Steps to Reproduce: 1. Add new element.style 2. "color" : "red" but don't hit enter 3. Backspace to remove "red" 4. Hit tab to delete the color property and start a new one Actual Results: Tabs to the next style section and starts editing the selector Expected: Removes the "color: " rule and starts editing a new, blank rule.

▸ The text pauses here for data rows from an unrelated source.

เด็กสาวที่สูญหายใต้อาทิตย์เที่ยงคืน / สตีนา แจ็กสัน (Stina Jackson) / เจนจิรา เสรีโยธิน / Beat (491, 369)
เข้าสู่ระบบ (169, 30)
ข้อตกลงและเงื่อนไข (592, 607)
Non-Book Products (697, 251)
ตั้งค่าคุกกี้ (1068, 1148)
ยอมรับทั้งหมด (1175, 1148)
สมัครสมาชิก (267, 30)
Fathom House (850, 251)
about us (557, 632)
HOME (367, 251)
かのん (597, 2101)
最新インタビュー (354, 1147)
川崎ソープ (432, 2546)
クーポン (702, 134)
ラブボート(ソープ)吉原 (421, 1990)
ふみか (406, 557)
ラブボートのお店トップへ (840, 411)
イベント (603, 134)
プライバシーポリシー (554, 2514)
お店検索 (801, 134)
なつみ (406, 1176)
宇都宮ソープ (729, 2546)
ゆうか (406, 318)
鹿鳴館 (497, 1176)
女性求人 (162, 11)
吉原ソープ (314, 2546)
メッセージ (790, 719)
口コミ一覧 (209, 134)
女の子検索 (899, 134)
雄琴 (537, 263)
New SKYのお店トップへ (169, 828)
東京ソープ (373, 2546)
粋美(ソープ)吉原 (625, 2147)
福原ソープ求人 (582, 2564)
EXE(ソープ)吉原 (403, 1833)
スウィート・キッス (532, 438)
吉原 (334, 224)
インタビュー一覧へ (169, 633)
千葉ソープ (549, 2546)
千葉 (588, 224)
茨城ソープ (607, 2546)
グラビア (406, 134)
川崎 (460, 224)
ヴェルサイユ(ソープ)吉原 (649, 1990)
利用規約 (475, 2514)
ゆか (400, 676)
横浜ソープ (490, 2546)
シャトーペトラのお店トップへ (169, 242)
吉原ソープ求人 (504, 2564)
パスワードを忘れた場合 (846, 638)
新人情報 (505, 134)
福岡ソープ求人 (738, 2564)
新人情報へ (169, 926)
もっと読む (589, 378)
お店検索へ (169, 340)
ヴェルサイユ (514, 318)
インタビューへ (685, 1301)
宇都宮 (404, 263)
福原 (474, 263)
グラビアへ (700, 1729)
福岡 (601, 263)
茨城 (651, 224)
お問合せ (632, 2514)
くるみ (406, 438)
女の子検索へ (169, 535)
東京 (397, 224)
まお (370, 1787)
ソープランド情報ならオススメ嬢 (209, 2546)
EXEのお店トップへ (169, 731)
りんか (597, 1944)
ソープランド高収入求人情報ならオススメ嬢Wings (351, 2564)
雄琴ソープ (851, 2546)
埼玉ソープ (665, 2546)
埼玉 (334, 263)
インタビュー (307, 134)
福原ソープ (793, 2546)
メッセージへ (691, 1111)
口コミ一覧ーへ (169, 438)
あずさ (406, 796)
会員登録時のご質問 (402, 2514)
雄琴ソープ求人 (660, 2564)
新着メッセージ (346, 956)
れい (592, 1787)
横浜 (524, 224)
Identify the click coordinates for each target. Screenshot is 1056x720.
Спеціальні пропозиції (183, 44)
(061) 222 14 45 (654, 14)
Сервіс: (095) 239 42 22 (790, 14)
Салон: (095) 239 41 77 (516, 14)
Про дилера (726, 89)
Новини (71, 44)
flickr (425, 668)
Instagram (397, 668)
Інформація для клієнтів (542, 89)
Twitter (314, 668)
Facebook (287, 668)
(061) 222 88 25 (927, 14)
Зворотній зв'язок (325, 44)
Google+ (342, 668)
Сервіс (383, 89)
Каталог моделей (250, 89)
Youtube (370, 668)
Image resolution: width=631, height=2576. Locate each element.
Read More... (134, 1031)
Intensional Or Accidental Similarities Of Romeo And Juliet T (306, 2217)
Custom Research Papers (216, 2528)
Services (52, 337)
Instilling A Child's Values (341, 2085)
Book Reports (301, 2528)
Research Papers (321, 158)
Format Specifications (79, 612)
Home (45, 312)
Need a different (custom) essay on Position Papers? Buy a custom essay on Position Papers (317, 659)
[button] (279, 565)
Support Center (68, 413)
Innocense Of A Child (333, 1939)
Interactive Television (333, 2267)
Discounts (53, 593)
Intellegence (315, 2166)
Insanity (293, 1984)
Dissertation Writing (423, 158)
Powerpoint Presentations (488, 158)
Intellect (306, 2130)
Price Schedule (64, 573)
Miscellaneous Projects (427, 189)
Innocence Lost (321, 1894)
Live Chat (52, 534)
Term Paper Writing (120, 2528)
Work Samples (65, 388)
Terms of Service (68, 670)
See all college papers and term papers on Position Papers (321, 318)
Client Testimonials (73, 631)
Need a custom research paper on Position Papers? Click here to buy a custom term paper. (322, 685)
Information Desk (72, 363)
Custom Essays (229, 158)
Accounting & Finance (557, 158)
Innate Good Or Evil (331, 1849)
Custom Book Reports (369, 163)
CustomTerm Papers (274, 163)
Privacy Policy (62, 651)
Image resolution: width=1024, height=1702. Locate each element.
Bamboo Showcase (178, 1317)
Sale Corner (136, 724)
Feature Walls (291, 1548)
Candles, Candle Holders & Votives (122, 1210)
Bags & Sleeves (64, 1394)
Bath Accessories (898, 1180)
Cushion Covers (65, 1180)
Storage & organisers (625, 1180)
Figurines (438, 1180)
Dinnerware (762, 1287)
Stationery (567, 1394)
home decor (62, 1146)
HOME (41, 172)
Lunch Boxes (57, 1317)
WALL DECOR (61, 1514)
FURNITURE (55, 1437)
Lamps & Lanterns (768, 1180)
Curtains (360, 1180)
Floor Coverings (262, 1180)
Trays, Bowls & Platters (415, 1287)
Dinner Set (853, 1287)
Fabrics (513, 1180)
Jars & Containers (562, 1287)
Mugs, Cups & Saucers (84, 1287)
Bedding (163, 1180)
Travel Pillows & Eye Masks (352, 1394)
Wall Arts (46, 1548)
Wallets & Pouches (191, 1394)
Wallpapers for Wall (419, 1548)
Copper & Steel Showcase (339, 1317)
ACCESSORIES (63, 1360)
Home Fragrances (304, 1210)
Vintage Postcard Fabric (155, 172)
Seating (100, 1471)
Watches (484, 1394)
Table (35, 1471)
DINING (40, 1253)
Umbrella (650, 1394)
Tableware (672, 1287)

(In reply to comment #0) > Steps to Reproduce: > > 1. Add new element.style > 2. "color" : "red" but don't hit enter > 3. Backspace to remove "red" > 4. Hit tab to delete the color property and start a new one > > Actual Results: > > Tabs to the next style section and starts editing the selector > > Expected: > > Removes the "color: " rule and starts editing a new, blank rule. I believe you meant to say "a new, blank property" Hmm, the expected behavior seems counter-intuitive to me. You ARE editing a new property (which has never been committed) at the moment. Effectively, you want "Tab" in the value field to clear the name field and move input there, correct? This does not look consistent with the Tab behavior in the rest cases. Why not just Shift+Tab (or Backspace, once bug 51476 patch is landed) to the property name (which automatically gets selected, so you can start entering a new property name from the scratch right away)? When I was designing this tabbing experience, the idea was that if a user has entered (== tabbed out of/clicked outside of) an incomplete blank property (with no name/value), he does not want a new property. In the case of a Tab, the next editable element is the next rule selector (if any).
Present behavior mimics Firebug and is expected. I have not seen 'tab to delete' action anywhere else.